Maar goed, ik heb heel goed geleerd wat sociaal wenselijk gedrag is. En toch ben ik nu op een punt dat ik het niet altijd meer kan opbrengen.
Wenselijk gedrag
Want wat is eigenlijk wenselijk. Dat is verschillend per gezin, per leerkracht, per baan en per sociale situatie. Maar over het algemeen weten we wel een beetje wat het inhoudt. Je bent sociaal, stelt je geïnteresseerd op naar de ander, bent behulpzaam, houd je aan de regels en houd je emoties voor jezelf behalve als het blije of vrolijke emoties zijn.
Wat ik van mijzelf verwachtte als wenselijk gedrag was op school vooral niet opvallen, geen grote mond, geen emoties die lastig zijn voor de ander, behulpzaam zijn en vooral nog voor de ander aan lopen, niet te vaak stil zitten of niks doen, maar bezig blijven. Dit ging eigenlijk ook wel zo door toen ik aan het werk ging. Ik heb altijd wel het gevoel gehad dat ik voor 90% voldeed aan het wenselijke gedrag. Terwijl ik dat eigenlijk niet op kon brengen.
Met vriendinnen ging dat met ups en downs. Want waar ik het aan het begin van de middelbare school moeite had met vriendinnen krijgen en behouden bloeide ik op, op de beroepsopleiding en wist ik hier met gemak vriendschappen op te bouwen. Ik vertoonde een lange tijd erg sociaal wenselijk gedrag, op de werkvloer en in mijn sociale leven.

__Gegeven opdracht__:
Herschrijf in het fragment over sociaal wenselijk gedrag de passage van "Wat ik van mijzelf" tot en met "mijn sociale leven.", waarbij je "werkvloer" vervangt door "werkplek".

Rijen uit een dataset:
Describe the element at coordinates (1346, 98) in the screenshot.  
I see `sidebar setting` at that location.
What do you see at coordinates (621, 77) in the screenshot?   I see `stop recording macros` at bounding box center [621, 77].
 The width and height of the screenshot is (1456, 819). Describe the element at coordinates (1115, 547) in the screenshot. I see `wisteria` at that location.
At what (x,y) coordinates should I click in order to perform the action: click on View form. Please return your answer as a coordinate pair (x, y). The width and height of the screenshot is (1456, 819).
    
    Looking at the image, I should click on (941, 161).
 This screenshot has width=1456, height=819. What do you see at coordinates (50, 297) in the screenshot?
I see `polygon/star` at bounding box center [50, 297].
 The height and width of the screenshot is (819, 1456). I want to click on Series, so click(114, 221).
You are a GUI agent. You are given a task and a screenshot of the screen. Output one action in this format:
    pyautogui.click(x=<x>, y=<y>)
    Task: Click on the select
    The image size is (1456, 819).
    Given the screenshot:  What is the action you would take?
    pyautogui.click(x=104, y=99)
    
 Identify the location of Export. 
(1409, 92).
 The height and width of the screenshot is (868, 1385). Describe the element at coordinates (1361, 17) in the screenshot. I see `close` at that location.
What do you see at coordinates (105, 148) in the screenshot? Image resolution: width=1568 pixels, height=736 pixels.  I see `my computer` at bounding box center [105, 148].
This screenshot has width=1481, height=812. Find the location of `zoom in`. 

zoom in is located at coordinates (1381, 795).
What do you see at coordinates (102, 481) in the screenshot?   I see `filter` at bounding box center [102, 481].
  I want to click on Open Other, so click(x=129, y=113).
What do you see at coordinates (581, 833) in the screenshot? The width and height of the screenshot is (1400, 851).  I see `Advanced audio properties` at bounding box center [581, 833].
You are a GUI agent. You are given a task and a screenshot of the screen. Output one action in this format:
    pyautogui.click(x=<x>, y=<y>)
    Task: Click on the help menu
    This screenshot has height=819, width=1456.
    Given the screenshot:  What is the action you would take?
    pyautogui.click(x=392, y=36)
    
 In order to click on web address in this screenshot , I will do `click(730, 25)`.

__Reactie op opdracht__:
Wat ik van mijzelf verwachtte als wenselijk gedrag was op school vooral niet opvallen, geen grote mond, geen emoties die lastig zijn voor de ander, behulpzaam zijn en vooral nog voor de ander aan lopen, niet te vaak stil zitten of niks doen, maar bezig blijven. Dit ging eigenlijk ook wel zo door toen ik aan het werk ging. Ik heb altijd wel het gevoel gehad dat ik voor 90% voldeed aan het wenselijke gedrag. Terwijl ik dat eigenlijk niet op kon brengen.
Met vriendinnen ging dat met ups en downs. Want waar ik het aan het begin van de middelbare school moeite had met vriendinnen krijgen en behouden bloeide ik op, op de beroepsopleiding en wist ik hier met gemak vriendschappen op te bouwen. Ik vertoonde een lange tijd erg sociaal wenselijk gedrag, op de werkplek en in mijn sociale leven.